プツッとインターフォンの繋がる音がして、
『何なの、巧。うるさいわよ』
と祖母の怒った声がする。
「あ、おばあちゃーん。おじいちゃんいる?」
『いるわよ。いま開けるから待ってなさい』
そう言うと祖母はインターフォンを切り、ややあって祖父とともに玄関に出てきた。
「なんだ、巧。俺に用か」
と祖父。
「おじいちゃん、囲碁しようよ、囲碁!」
「なんだ、小遣い稼ぎか」
呆れた声で祖父は言い、「上がれ」と巧に背を向けて座敷に入る。
ーーばれてる……。
巧は頭を掻きながら、祖父に続いた。
碁盤と碁笥を出し、巧が黒石を持つ。
「いくつ置くんだ?」
と祖父が訊いた。
巧と祖父には実力差がありすぎるので、対局はいつもハンデをつけてもらう。巧がいくつか先に石を置いて始める「置き碁」だ。
「五!」
と巧は右手を広げて突き出す。
「五?」
祖父は眉を顰めた。
「せめて七にしなさい。巧は弱いから、おじいちゃんつまらんよ」
「あ! 言ったな! 五でいい! 今日は絶対勝つ!」
「勝手にしろ。置きなさい」
巧は、決められた場所に五つ碁石を置く。
「じゃあ始めるか。

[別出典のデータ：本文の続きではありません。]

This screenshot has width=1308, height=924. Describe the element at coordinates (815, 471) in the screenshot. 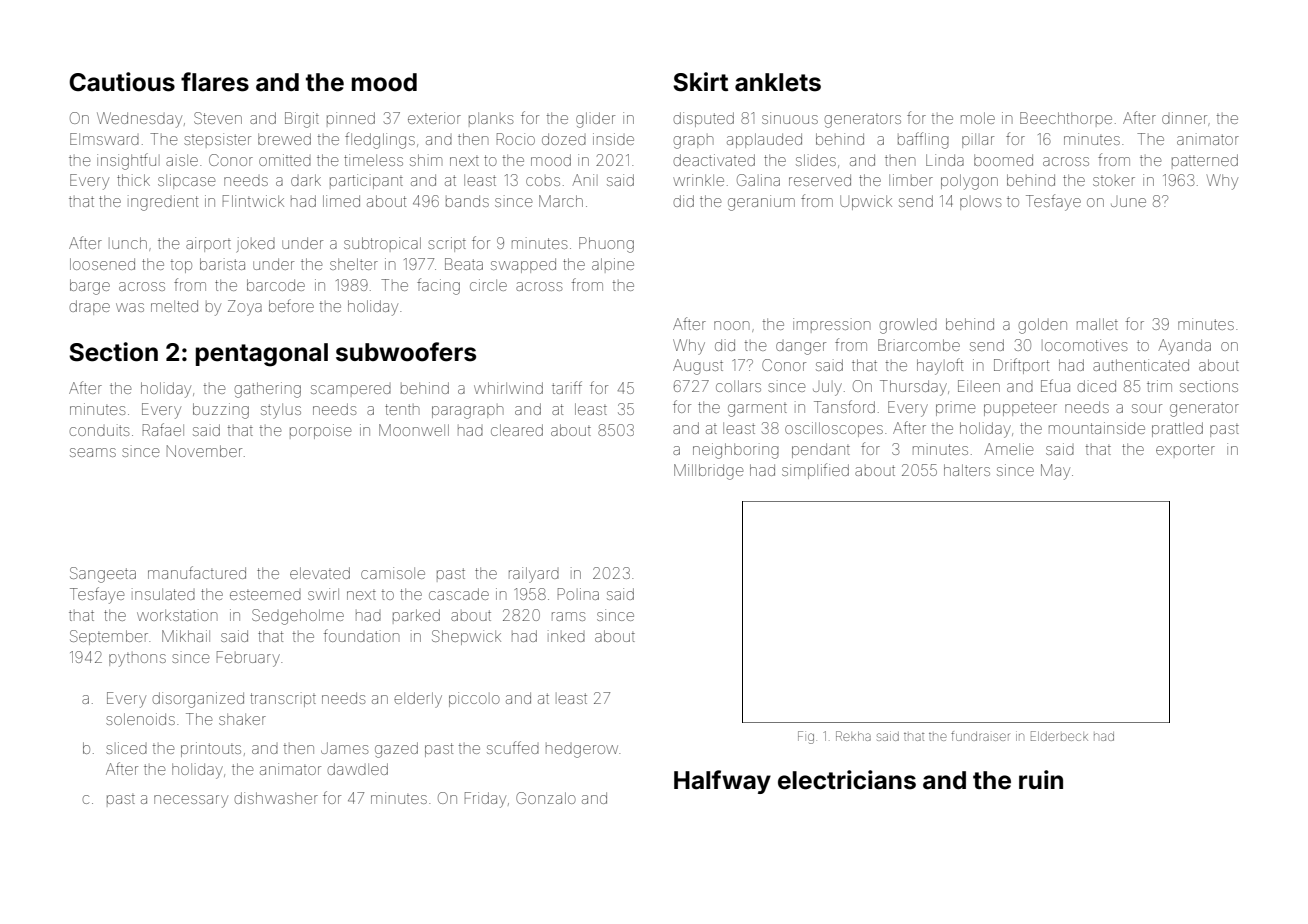

I see `simplified` at that location.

勝たんと何もやらんからな」
「ええー!?」
「当たり前だろう。何なんだ、おまえは」
「先に言ってよ〜」
「男に二言はないな?」
「ひどい〜」
「何がひどいだ。勝つんだろうが」
そうして対局が始まった。
一時間が経つ。
巧は長考していた。
祖父が長い溜め息を吐く。
「もう終わってるよ、巧。おまえはなかなか終局がわからんな」
「はい。負けました……」
惨敗だ。素人の巧が見てもすぐわかる。
祖父は盤上を整理し始める。
「ねえ。おじいちゃーん」
「小遣いはやらん」
「そんなこと言わないでよ」
「何を買うんだ」
「え? ゲームと、イラスト集とー、CD」
「やっぱりくだらんものばかりだ。やらんやらん」
巧はむっとした。
「ひとの好きなものを、見てもないのに、くだらん、て言い方はないでしょ。おじいちゃんは性格悪いなぁ」
「俺は性格は悪くない。物事の価値をわきまえてるだけだ」
「だってー。決めつけないでよ」
巧はぶつぶつ言ったが、祖父は相手にしてくれない。